§ What the exercise asks: Reproduce exactly the line with "Viewport: 778px width, 278px" and every line that follows it below, up to and including the last one. Do not include pictures or anything else.

[Collected data entries]

+ + + + +

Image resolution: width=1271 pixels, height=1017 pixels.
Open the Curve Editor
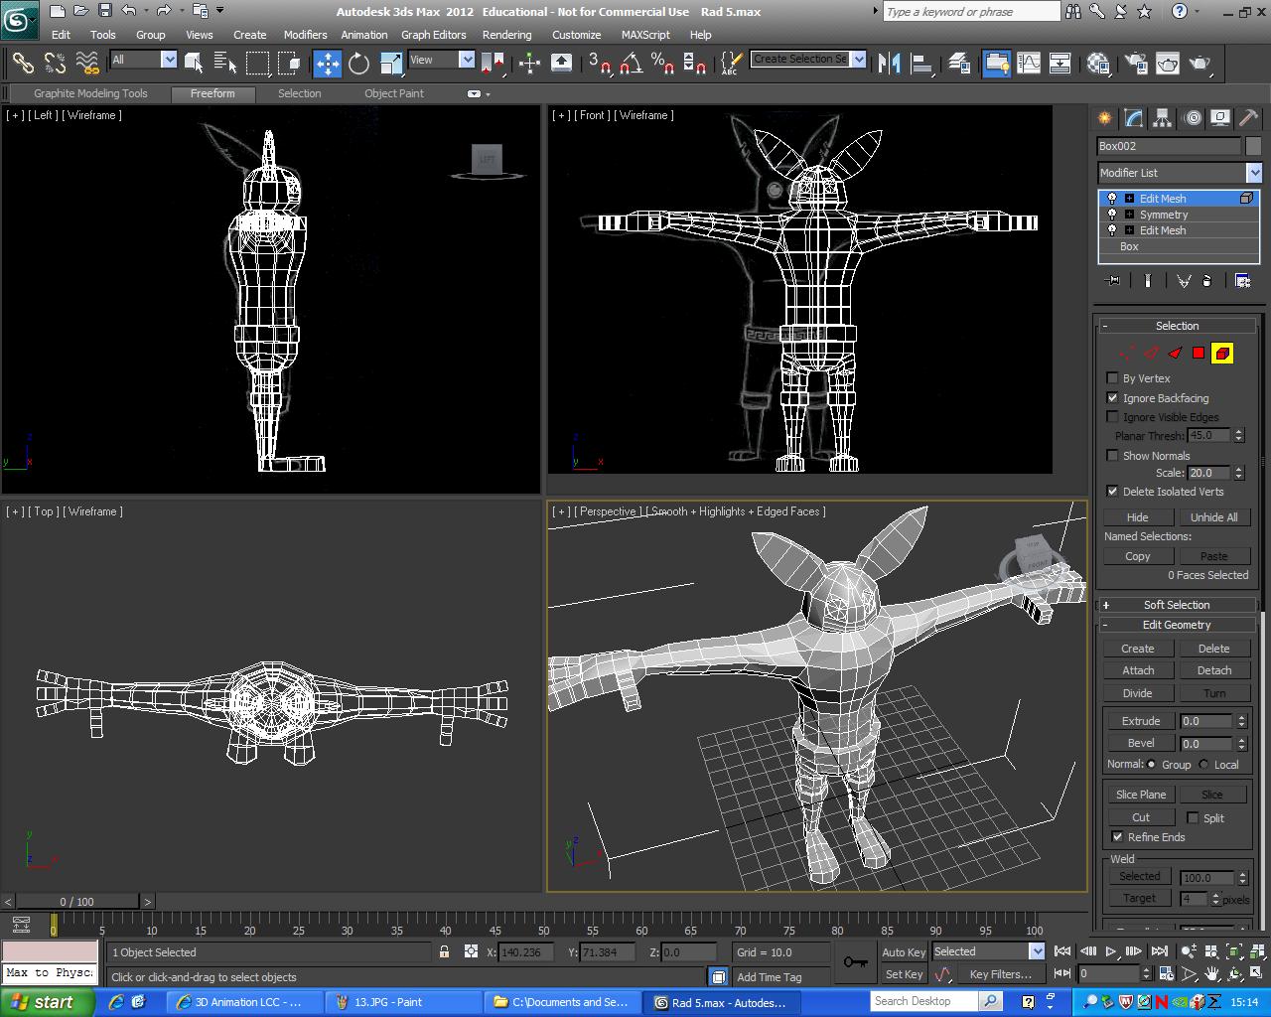click(1029, 64)

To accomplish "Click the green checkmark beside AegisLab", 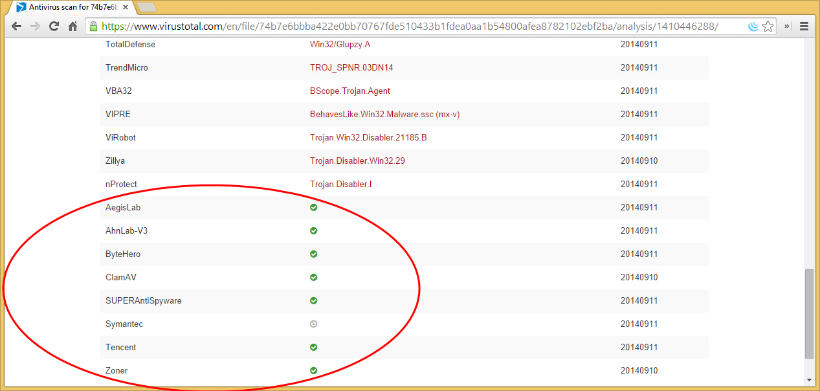I will point(313,207).
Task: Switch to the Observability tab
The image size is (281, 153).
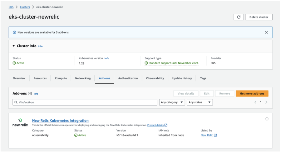Action: tap(155, 78)
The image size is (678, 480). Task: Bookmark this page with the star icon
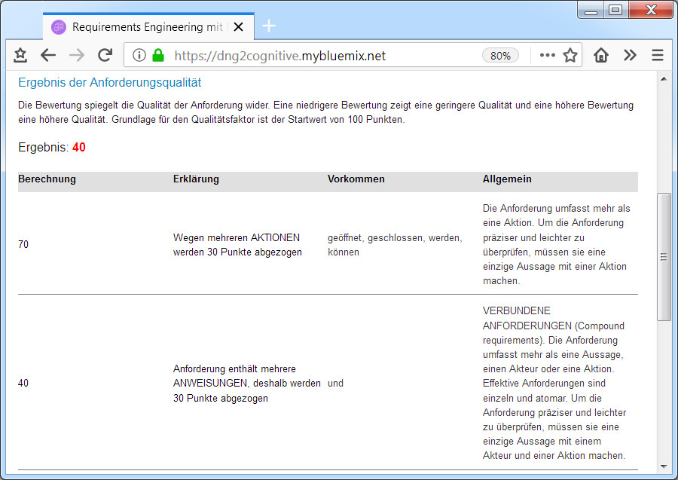click(x=570, y=55)
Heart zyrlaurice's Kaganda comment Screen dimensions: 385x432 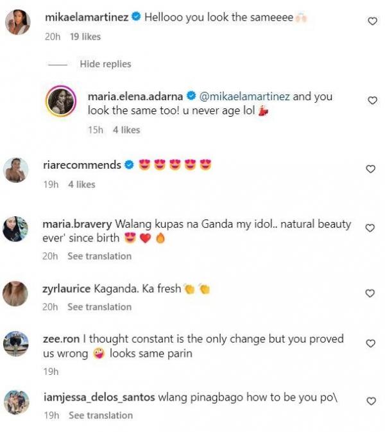370,293
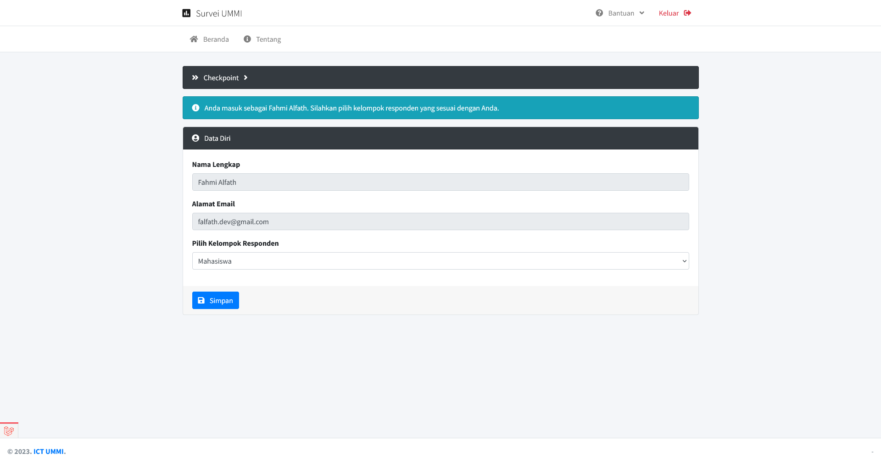Click the user icon beside Data Diri
The height and width of the screenshot is (464, 881).
click(195, 138)
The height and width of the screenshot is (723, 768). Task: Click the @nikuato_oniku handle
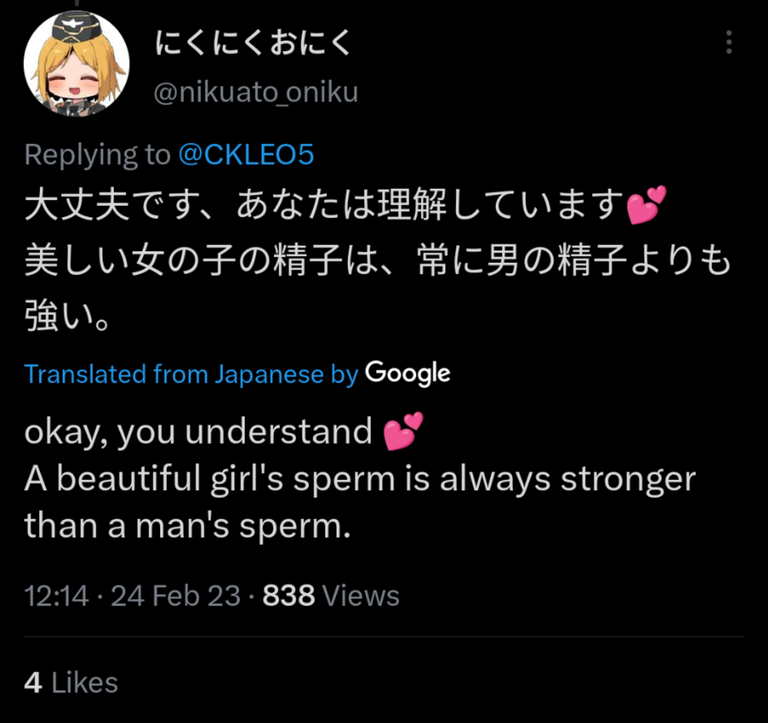point(256,93)
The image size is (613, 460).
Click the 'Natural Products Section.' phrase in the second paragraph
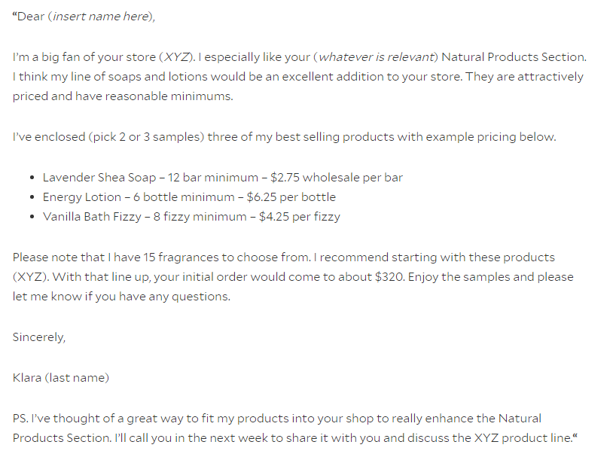514,57
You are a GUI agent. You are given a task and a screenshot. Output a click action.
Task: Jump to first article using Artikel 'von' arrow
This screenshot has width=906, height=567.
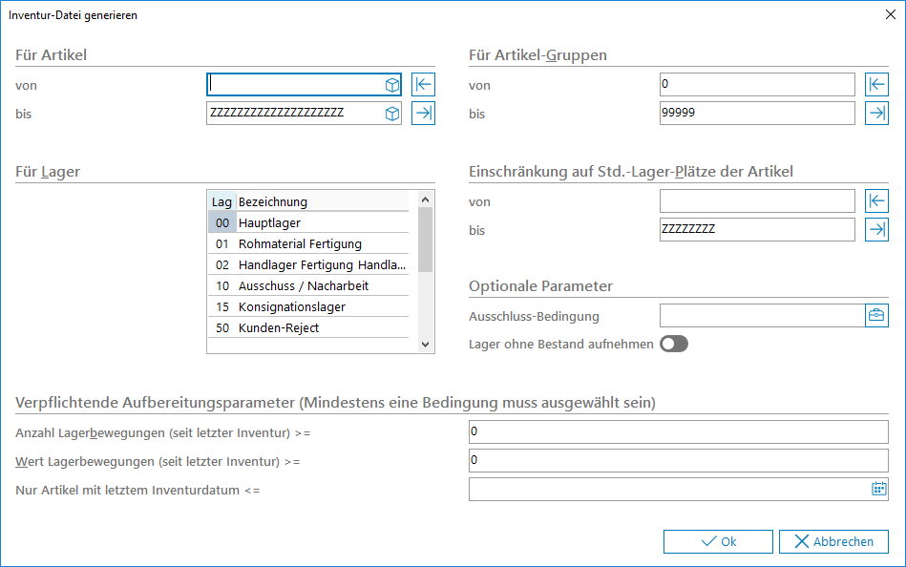pyautogui.click(x=423, y=85)
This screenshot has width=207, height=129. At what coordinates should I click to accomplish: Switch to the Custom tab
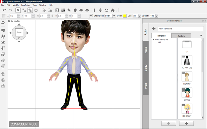[181, 36]
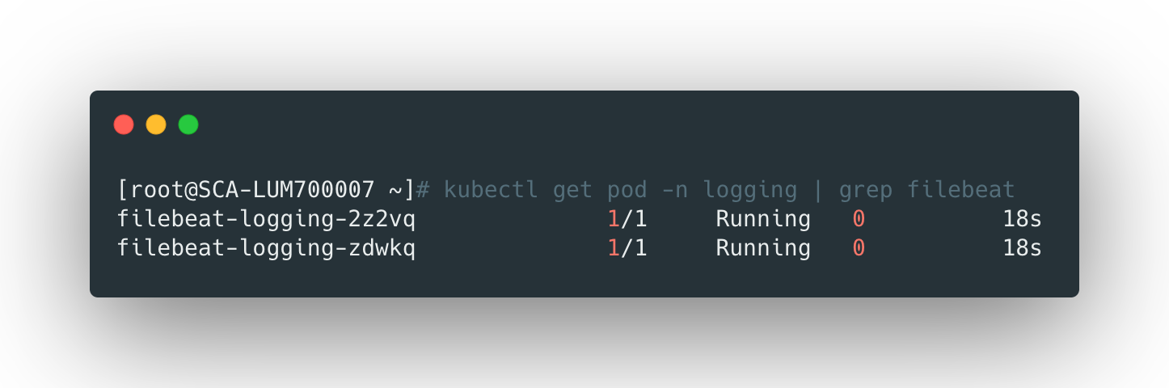Click the restart count 0 for filebeat-logging-2z2vq
Image resolution: width=1169 pixels, height=388 pixels.
tap(859, 219)
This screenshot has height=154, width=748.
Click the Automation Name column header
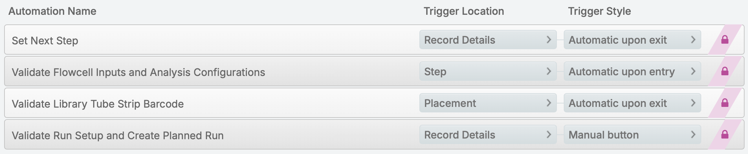pyautogui.click(x=52, y=11)
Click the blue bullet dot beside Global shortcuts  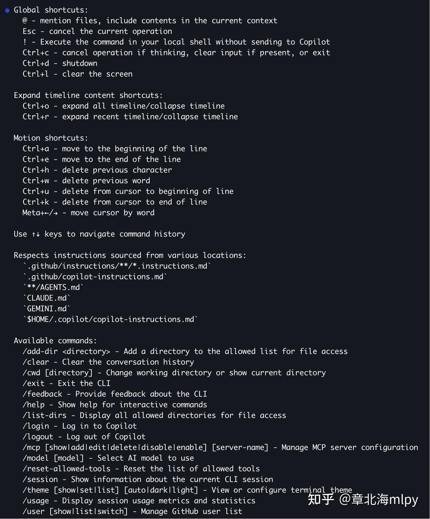7,10
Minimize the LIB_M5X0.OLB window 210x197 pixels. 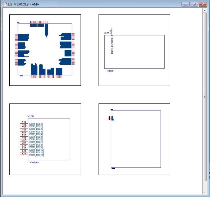[x=186, y=4]
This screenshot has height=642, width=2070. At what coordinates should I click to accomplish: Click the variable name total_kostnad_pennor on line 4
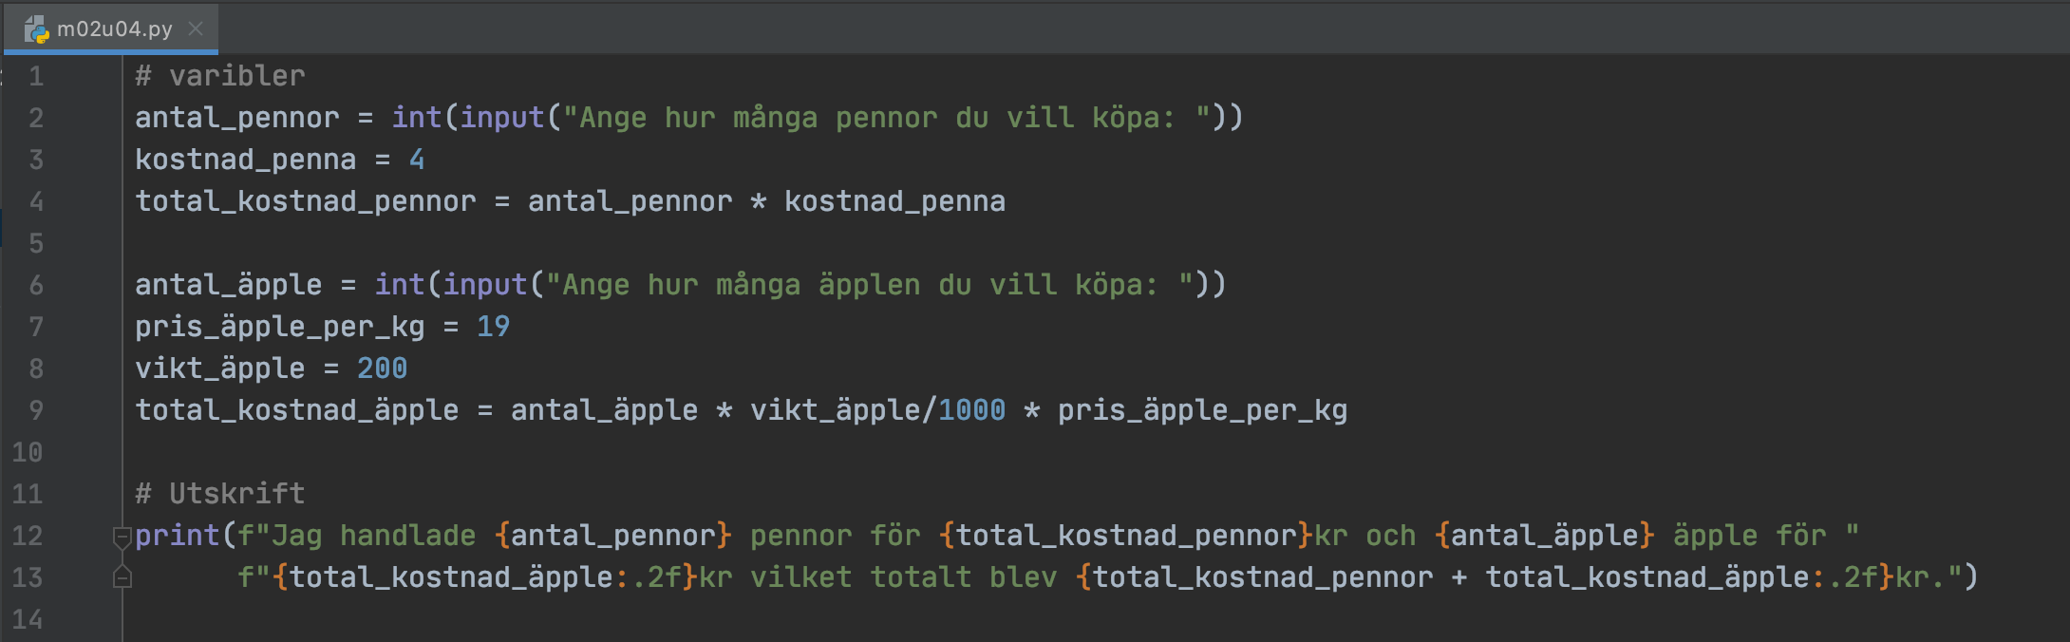[x=306, y=201]
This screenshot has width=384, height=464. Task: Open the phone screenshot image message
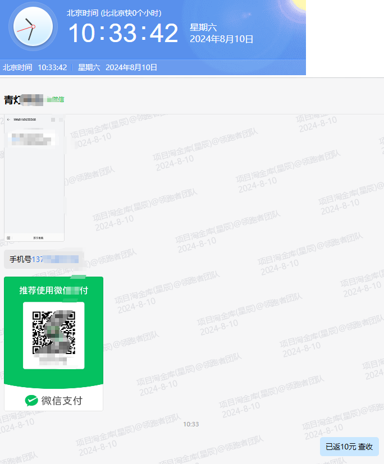click(x=34, y=178)
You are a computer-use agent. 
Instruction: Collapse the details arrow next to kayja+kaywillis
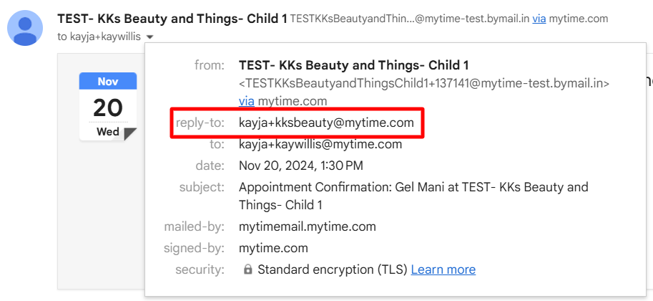tap(150, 37)
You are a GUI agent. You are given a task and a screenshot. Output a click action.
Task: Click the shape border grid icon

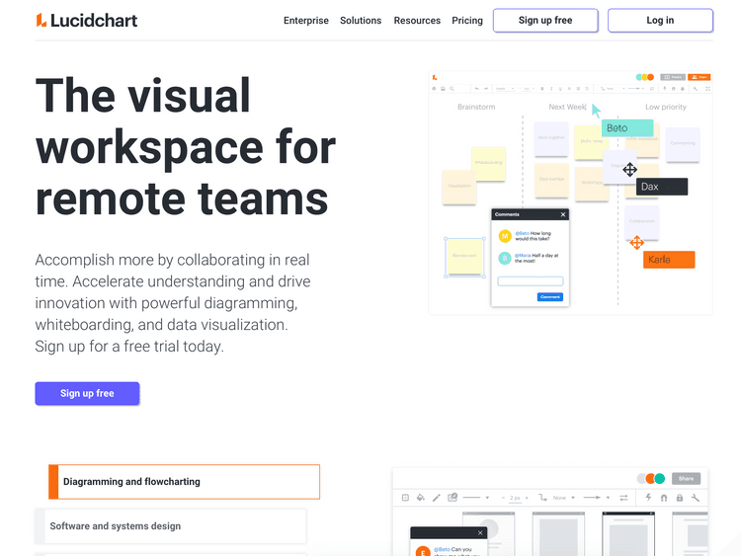tap(403, 498)
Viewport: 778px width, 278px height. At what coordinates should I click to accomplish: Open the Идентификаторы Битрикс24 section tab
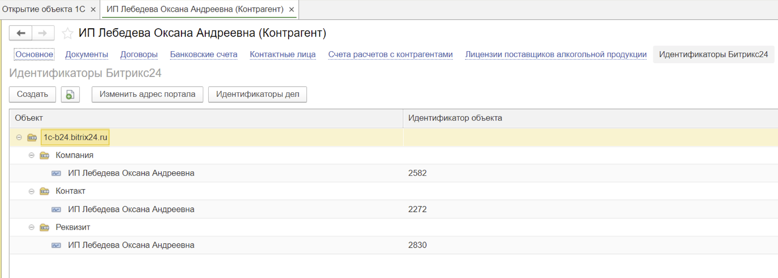713,55
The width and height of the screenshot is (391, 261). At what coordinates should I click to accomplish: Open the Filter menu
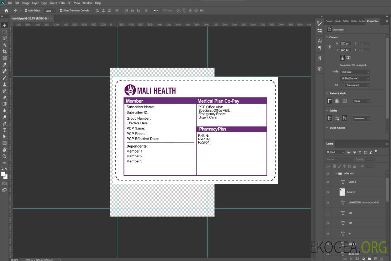click(62, 3)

+ + + + +

§ Response to the task:
Viewport: 778px width, 278px height. At what coordinates should I click to accomplish: Open the Идентификаторы Битрикс24 section tab
713,55
The width and height of the screenshot is (391, 261). At what coordinates should I click to accomplish: Open the Filter menu
click(62, 3)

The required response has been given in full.